(Collected data entries)
---+---
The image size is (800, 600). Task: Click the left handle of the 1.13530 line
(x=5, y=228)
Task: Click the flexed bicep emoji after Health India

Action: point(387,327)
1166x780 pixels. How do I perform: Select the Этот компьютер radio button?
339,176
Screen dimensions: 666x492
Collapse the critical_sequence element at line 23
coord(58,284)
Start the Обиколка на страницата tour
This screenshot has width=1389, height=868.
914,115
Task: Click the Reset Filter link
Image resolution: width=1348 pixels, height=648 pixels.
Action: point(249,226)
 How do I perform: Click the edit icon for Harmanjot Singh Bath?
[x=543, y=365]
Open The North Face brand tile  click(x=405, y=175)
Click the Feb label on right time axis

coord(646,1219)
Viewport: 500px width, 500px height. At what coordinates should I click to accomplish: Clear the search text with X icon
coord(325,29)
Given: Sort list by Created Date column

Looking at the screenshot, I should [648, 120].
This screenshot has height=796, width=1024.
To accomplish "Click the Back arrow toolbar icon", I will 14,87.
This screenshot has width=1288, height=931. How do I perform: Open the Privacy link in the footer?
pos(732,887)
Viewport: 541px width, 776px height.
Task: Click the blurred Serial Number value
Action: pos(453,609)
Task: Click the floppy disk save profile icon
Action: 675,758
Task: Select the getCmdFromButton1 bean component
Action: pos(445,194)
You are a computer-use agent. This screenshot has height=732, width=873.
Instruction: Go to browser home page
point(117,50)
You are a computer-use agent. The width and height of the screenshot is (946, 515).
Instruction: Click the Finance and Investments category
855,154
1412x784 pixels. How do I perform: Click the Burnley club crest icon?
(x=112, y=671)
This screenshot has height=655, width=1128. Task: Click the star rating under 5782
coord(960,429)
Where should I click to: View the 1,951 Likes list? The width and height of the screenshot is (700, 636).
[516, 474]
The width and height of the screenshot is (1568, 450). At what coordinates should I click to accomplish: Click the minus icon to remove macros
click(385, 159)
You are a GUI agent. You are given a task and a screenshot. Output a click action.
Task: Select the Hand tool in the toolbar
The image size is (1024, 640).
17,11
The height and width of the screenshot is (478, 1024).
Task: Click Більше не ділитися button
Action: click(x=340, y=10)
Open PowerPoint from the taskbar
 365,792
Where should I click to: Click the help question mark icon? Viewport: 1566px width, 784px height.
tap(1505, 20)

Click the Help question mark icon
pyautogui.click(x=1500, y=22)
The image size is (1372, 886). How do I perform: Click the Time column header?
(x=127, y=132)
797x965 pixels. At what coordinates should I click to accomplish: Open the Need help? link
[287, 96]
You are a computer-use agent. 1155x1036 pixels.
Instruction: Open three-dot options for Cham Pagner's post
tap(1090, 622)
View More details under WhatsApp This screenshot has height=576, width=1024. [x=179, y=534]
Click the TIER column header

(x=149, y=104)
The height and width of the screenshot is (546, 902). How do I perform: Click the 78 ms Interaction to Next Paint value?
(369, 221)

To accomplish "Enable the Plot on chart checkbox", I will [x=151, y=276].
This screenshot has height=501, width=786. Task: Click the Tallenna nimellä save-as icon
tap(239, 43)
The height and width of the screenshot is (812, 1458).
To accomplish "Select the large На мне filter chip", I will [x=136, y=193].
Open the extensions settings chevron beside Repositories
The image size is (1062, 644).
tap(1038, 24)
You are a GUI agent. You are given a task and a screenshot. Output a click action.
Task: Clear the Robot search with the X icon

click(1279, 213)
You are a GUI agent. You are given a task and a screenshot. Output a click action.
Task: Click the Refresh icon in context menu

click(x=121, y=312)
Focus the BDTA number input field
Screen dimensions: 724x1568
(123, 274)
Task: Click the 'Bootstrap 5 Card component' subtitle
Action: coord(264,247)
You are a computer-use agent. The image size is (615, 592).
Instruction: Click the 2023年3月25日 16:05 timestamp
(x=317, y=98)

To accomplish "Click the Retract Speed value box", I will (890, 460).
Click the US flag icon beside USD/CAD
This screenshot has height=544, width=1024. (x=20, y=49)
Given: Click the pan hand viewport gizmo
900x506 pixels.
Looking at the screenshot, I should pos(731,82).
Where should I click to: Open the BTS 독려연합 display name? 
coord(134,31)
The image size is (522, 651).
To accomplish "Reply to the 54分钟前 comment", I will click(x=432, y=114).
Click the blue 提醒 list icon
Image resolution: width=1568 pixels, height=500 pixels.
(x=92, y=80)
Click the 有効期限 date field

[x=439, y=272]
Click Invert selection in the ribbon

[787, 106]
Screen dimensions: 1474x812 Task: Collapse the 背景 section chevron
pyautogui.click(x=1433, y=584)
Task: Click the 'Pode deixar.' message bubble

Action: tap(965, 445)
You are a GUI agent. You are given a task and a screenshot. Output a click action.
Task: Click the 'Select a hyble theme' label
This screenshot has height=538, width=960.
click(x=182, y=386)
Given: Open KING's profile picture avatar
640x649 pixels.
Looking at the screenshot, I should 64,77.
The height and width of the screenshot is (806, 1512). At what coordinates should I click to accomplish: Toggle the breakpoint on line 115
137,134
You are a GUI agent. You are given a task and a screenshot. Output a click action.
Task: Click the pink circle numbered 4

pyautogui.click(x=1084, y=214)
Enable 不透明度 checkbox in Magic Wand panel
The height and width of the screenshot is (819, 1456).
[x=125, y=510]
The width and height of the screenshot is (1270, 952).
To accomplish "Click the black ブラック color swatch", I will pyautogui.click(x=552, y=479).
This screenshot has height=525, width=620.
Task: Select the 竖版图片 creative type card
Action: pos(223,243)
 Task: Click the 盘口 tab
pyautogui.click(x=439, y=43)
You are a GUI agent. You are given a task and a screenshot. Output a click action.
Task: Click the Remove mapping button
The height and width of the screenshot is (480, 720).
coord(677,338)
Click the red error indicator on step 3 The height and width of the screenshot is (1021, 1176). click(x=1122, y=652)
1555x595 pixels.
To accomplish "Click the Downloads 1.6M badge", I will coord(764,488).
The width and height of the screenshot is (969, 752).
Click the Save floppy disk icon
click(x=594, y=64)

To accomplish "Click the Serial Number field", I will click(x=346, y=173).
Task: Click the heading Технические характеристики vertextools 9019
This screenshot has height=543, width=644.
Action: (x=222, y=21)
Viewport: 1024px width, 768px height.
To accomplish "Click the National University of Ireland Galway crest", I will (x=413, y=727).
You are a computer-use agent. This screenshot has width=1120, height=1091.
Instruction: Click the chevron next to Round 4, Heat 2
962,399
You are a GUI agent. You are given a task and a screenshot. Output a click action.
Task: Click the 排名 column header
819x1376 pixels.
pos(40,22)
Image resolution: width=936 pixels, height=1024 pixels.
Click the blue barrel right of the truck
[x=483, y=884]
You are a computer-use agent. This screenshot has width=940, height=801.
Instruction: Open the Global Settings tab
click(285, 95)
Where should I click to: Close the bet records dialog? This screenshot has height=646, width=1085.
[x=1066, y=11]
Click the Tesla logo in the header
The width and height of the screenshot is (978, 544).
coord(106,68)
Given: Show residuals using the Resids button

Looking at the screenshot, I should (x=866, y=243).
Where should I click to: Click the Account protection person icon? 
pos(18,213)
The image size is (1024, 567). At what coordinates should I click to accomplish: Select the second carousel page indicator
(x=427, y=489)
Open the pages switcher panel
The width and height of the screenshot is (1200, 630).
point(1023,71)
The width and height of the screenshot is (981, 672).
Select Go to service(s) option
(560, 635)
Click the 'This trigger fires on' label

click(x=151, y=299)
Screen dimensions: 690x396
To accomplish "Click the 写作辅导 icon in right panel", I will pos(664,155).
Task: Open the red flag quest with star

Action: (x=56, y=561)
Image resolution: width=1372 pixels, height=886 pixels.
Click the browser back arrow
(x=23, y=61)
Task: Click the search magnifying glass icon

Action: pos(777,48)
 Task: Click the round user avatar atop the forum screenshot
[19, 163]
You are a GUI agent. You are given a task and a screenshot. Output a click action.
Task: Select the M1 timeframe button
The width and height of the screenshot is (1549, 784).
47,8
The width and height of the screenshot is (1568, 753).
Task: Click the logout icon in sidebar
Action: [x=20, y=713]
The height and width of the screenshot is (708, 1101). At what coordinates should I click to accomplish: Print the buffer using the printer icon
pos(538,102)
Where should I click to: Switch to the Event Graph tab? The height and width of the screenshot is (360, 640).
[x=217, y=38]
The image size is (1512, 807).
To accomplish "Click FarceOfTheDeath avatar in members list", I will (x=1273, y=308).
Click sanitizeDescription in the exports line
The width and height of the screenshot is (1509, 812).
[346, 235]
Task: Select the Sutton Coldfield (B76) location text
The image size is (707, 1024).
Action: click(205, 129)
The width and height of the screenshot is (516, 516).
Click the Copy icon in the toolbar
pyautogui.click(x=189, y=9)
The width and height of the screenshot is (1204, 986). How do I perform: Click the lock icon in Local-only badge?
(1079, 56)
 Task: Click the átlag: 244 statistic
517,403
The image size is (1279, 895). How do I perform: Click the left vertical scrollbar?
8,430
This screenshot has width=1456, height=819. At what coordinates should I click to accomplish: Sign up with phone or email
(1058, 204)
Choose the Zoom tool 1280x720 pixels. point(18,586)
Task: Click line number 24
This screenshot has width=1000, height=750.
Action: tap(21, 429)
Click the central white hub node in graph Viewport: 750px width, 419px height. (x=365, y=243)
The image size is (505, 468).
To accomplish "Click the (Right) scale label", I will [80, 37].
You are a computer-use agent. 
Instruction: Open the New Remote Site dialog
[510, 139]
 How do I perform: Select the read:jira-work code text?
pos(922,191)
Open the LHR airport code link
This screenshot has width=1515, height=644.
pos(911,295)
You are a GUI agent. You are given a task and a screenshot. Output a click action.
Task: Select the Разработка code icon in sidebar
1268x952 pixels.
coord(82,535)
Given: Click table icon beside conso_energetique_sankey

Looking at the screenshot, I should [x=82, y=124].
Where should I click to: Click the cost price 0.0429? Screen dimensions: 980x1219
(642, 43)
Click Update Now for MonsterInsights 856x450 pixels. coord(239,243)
---+---
(TO DO)
Take the records above and return, word for word, only the lines that fall from the line with "640x649 pixels." to the line with "Enable 不透明度 checkbox in Magic Wand panel", both of them included.

(THE COMPLETED TASK)
640x649 pixels.
Looking at the screenshot, I should 64,77.
The height and width of the screenshot is (806, 1512). At what coordinates should I click to accomplish: Toggle the breakpoint on line 115
137,134
You are a GUI agent. You are given a task and a screenshot. Output a click action.
Task: Click the pink circle numbered 4

pyautogui.click(x=1084, y=214)
Enable 不透明度 checkbox in Magic Wand panel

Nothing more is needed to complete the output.